Instructions for the task: Beginning with the first line of the data below, reproduce every line unchanged, ending with the line that holds "Open the Microsoft's".

Items listed in a dataset:

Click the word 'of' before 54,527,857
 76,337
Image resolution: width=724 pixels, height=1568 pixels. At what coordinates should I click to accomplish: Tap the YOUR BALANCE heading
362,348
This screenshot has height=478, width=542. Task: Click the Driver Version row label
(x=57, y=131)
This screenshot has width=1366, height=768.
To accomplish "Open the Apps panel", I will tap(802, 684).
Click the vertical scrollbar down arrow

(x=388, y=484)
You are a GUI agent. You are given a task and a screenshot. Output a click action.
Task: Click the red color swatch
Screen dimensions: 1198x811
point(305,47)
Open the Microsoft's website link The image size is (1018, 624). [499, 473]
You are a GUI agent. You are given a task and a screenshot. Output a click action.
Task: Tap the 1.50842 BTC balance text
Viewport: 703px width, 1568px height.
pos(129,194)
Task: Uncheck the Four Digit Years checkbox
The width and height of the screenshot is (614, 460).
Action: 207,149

Task solution:
Click the word 'of' before 54,527,857
 76,337
Image resolution: width=724 pixels, height=1568 pixels. At what coordinates should I click to accomplish: Tap the YOUR BALANCE heading
362,348
This screenshot has height=478, width=542. Task: Click the Driver Version row label
(x=57, y=131)
This screenshot has width=1366, height=768.
To accomplish "Open the Apps panel", I will tap(802, 684).
Click the vertical scrollbar down arrow

(x=388, y=484)
You are a GUI agent. You are given a task and a screenshot. Output a click action.
Task: Click the red color swatch
Screen dimensions: 1198x811
point(305,47)
Open the Microsoft's website link The image size is (1018, 624). [499, 473]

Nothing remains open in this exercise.